Collected data entries
◆ ◆ ◆ ◆
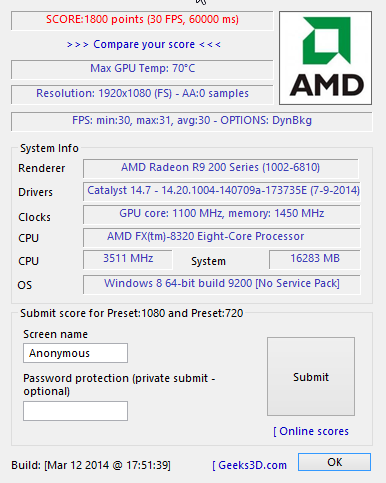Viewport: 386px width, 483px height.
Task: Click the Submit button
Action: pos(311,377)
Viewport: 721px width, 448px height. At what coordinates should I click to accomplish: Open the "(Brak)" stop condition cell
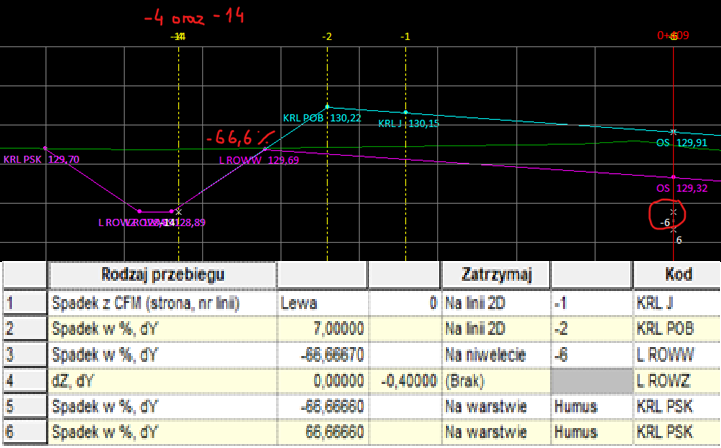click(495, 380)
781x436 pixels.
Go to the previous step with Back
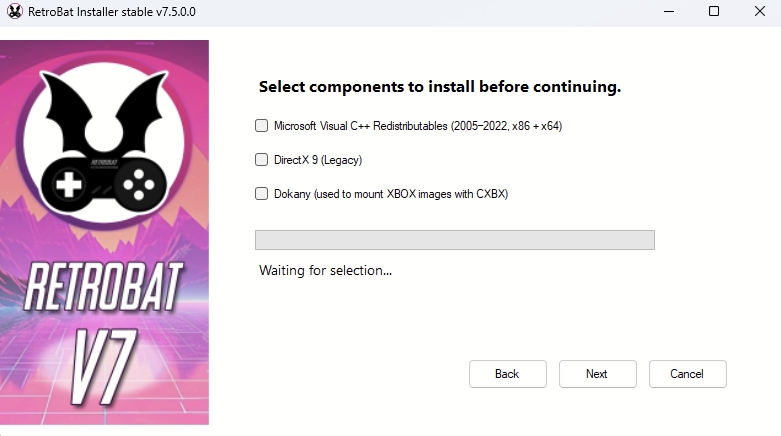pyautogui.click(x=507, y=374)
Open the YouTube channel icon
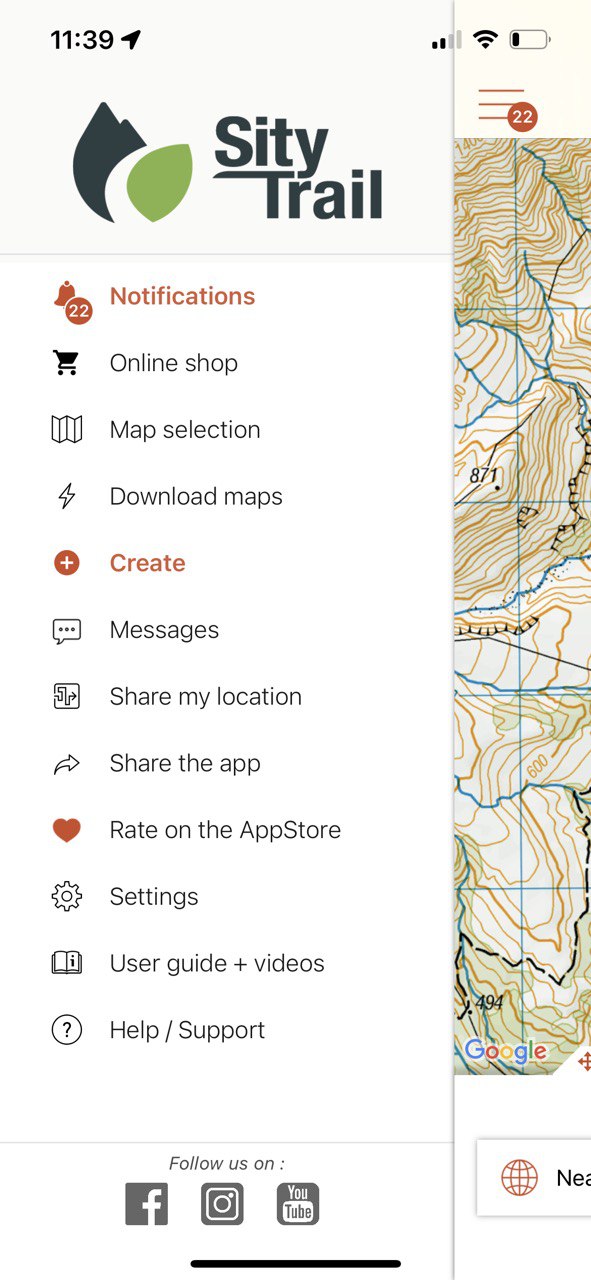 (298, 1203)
◆ ◆ ◆ ◆
Problem requirements: No pictures go in the copy. Retype exactly the lines from the one with "Viewport: 721px width, 448px" through the last line of the entries above, both included, and nothing more.

Reply:
Viewport: 721px width, 448px height. At what coordinates should I click to accomplish: Open the "(Brak)" stop condition cell
click(495, 380)
781x436 pixels.
Go to the previous step with Back
pyautogui.click(x=507, y=374)
Open the YouTube channel icon
 (298, 1203)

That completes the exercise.